● Text block:
** Start **

The Name’s Barnes. James Barnes.

Last week at my writing appointment with Brandy I slipped and called The Project “the book.” I hastened to correct myself, but Brandy, who is observant and has fast reflexes, was onto me before I should slither out of it.

“Book. You said book,” she said. “And the universe is honoring that agreement. You have to call it a book now.”

Curses.

Really, though, it’s almost 90,000 words so there isn’t much else I can call it, except a project.

I thought I’d share a short passage and then discuss how it came about. First, a bit of set-up. Madrigal, one of the main characters, is a magical being, trapped in our world with his ward, a young woman named Mirth. They are on the run from powerful enemies who want them both dead. They just fled Seattle and have come to Los Angeles. Because he has to be underground, Madrigal makes a living by hiring his magical abilities out to criminals. He has just undergone a grueling “audition” with a crime lord. His magical ability nearly drained, he is “hired” and about to get a new identity.

*

“Not from around here, though, are you?” Giorgio snapped his fingers and a man brought over Madrigal’s wallet. He pulled out the Washington State driver’s license and the credit cards. Another minion torched them, filling the warehouse with the smell of burning plastic. “You got a name you like?”

He flailed mentally. “Barnes,” he said, remembering the large out-buildings he and Mirth had seen when they’d gone to Skagit Valley for the Tulip Festival. “James Barnes.”

Giorgio, and six of his men, laughed.

“License to kill?” Giorgio said, raising his eyebrows. “We’ll need your fingerprints.”

*

Wow, look at that! It’s like a clever little Ian Fleming homage in the middle of my urban fantasy. I’m just so clever. (There are more than six of Giorgio’s men in the room; apparently some of them are not 007 fans.)

Yes, it reads that way now.

Let me tell you what really happened.

The name is Barnes. James Barnes. Red tulips in foreground, large barn in background

The name is Barnes. James Barnes.

** End **

(Element and text position data)
** Start **

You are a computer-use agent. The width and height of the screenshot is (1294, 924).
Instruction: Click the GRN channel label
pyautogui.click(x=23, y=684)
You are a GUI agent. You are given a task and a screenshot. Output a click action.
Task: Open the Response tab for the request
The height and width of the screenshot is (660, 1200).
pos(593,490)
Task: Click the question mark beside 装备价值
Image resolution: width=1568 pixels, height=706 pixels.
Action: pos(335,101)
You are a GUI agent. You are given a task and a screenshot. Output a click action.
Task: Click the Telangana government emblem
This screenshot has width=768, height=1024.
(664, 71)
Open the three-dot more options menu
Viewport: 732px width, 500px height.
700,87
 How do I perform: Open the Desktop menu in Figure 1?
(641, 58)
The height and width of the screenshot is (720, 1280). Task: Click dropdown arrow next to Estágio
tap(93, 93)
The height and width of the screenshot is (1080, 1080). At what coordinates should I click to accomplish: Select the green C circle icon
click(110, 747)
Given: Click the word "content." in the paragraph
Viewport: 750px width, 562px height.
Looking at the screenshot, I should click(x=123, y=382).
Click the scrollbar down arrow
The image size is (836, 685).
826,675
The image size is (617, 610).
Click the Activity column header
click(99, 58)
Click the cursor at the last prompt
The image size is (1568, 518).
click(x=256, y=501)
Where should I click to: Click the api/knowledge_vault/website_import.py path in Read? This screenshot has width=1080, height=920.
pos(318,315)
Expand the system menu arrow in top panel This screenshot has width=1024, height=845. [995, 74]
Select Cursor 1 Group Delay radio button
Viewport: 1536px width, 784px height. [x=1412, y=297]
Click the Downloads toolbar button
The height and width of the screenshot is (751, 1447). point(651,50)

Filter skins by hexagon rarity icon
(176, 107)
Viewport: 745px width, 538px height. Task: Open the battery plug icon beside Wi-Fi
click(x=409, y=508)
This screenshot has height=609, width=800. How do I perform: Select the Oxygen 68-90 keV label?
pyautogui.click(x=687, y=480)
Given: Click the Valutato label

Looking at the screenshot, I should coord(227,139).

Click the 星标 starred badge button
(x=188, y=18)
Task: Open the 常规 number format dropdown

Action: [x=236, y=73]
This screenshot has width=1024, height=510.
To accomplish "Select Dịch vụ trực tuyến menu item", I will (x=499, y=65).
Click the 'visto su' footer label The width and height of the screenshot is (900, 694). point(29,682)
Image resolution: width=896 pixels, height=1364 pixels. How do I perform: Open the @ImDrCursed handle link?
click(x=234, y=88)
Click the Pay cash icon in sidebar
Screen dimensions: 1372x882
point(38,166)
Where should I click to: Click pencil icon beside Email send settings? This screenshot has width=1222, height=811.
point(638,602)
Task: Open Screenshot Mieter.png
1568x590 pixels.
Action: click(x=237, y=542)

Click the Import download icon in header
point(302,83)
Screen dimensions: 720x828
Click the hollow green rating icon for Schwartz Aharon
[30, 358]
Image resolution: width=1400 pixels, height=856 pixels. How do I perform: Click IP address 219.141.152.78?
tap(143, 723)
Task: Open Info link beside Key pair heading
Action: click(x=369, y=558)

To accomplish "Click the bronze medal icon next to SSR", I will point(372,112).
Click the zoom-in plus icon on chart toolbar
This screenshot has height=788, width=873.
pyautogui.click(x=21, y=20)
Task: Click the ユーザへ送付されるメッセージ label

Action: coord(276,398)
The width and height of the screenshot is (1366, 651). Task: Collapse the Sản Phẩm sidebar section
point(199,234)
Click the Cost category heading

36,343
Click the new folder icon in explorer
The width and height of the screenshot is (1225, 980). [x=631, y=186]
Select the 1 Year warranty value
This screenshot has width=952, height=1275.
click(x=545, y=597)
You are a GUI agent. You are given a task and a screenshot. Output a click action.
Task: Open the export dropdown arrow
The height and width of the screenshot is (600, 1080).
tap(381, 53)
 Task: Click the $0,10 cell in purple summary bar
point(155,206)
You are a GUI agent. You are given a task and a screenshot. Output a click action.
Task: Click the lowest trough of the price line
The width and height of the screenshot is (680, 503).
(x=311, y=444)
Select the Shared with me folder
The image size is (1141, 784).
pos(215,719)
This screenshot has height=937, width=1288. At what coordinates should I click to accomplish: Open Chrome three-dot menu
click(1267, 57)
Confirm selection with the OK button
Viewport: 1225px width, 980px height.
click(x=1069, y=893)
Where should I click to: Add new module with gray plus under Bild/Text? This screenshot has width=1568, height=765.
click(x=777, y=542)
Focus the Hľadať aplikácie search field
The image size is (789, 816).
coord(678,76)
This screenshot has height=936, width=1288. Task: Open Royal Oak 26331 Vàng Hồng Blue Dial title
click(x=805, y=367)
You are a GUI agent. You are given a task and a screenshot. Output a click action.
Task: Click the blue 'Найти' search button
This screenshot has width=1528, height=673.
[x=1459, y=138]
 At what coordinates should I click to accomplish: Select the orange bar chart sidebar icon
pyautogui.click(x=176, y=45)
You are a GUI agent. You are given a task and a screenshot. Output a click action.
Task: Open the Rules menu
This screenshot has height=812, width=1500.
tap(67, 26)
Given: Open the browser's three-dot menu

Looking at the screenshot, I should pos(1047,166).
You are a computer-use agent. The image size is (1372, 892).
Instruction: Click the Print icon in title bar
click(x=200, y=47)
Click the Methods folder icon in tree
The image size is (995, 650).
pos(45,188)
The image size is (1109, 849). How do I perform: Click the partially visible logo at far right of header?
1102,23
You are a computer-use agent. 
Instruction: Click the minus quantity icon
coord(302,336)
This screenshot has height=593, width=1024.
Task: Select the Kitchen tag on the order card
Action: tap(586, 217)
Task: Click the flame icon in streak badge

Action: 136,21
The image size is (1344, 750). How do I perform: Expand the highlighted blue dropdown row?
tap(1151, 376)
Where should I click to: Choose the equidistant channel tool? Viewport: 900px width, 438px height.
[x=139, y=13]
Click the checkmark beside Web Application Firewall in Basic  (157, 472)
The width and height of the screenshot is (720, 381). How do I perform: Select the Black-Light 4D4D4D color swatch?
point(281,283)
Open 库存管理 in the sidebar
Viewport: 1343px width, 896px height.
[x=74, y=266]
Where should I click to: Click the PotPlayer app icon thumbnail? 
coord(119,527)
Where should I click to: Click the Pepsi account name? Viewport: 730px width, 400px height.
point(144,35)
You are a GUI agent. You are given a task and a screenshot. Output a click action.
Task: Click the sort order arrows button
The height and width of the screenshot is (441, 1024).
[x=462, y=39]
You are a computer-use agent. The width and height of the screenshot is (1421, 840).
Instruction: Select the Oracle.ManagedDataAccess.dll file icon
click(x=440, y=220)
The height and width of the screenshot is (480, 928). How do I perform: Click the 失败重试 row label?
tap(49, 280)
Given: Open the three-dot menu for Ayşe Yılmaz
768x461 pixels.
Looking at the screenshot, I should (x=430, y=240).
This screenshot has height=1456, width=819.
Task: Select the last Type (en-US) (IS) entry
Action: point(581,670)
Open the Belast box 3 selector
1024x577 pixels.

** End **

● Instructions to follow:
In the text about the name James Barnes, please list every real-world place name it mentions, in order of first appearance.

● Task response:
Seattle, Los Angeles, Washington State, Skagit Valley